Making the World Smaller: Google, Internships, Going Above and Beyond

This anonymized email correspondence is part of my series on “Making the World Smaller”. See the introductory post for context.


Hi Peter!

I’m X, a sophomore at Yale University majoring in CS, and I’ll be interning at Google Mountain View this summer. It’s my first ever software engineering internship, after taking my first CS class first semester of college, so I’m both excited and nervous. I have been reading your blogs about your various tech internships and have been really inspired by your work ethic, open mind, and humor. Thank you so much for sharing your experience and wisdom with newbies like me!

One thing I find particularly admirable about your experience at Google is that you not only did your assigned project, but took the initiative to do projects with other teams. I was wondering if you wouldn’t mind sharing with me how you managed to do it (both getting the projects in the first place, and how you managed to fit them into your schedule). I’m asking because while I find the work of my current team important and worth learning (Search Infrastructure), my true interest is in machine learning (especially NLP). It would be ideal if I could apply my NLP knowledge in real-world engineering setting, such as doing a side project with another team at Google. Your experience would be highly valuable to me!

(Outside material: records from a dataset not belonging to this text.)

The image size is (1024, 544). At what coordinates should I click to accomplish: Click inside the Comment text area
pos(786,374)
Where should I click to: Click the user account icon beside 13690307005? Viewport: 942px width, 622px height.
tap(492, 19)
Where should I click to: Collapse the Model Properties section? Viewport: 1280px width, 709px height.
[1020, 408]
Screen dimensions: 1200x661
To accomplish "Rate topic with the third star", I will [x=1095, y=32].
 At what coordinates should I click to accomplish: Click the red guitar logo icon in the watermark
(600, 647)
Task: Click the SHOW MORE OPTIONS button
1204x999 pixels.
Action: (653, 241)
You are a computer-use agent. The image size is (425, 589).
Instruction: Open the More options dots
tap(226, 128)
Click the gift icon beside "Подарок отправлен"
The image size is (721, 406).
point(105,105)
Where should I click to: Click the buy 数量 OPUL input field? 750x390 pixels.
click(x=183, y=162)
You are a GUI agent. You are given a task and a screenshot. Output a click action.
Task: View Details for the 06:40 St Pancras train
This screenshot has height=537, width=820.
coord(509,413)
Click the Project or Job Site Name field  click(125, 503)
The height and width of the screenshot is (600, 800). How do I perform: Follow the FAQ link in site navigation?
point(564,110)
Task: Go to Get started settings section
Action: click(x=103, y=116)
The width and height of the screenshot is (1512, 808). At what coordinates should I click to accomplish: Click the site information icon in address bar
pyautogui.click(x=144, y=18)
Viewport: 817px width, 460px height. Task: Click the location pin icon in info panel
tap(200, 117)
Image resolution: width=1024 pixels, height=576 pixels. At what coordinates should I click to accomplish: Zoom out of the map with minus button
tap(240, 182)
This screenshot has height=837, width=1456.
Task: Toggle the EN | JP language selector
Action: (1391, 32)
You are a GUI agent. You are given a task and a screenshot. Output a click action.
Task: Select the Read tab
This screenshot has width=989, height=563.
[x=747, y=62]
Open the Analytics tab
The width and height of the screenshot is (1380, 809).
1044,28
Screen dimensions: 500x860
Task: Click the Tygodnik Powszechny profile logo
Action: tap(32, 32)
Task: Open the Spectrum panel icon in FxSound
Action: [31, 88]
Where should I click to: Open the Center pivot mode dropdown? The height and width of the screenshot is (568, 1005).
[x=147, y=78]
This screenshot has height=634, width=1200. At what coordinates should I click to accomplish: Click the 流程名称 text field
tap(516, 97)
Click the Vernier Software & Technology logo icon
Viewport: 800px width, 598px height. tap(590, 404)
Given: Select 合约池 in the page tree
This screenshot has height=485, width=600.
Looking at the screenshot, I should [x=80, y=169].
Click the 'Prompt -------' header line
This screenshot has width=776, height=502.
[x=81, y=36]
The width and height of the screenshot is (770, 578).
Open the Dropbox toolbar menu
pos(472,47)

I hope I wouldn’t be taking too much of your time. Thank you in advance for your reply!


Hi X,

Nice to meet you and thanks for your compliments on my blog, I’m glad you like it. Congrats on your internship.

For your question: In my case the other team I worked on was our sister team, so I knew the people and that made it easier to eventually be like “hey why don’t you work on this with us”. It sounds like in your case the team you’re interested in is not directly in touch with your current team. Nevertheless, I think the only thing really stopping you from reaching out to a team working on something you’d like to do is your hesitation to do so. To give you some reassurance: Now that I’m full-time for a while, I can say that if an intern sent me a message asking for some task to work on just because they’re interested, that would not be a problem at all. I’d be happy. We (FTEs) all have huge piles of work lying around and often times it’s exactly the easier-to-understand tasks that would be great for someone to just poke around and get some experience, that get pushed aside in favor of higher priority stuff. So I would recommend you just check out some teams or even some folders in google3 that look interesting to you, and then find a POC (e.g. the person who last edited cool_nlp_thing.py) and explain that you’re interested in contributing a little. As an aside, this will also help you immensely if you wanted to do another internship at Google next year and then work on that team.

The only thing you’ll have to figure out is when you want to do the extra work. You can always do it in evenings/weekends if you feel motivated. In my case I actually finished my main project early, which gave me a couple weeks of just focusing on this additional project. This really depends on your progress in your current project. For example, if you’re expected to complete your project early given your current progress, you could ask your manager if he/she would be fine with letting you work on something else one day out of the week, just like in Google’s 20% policy. You could also maybe take an hour from your main project in the evening, then add on one hour (not going to kill your evening schedule) and suddenly you have two hours a day to work on your other project. Something like that :)

I hope that helps and good luck with your project(s).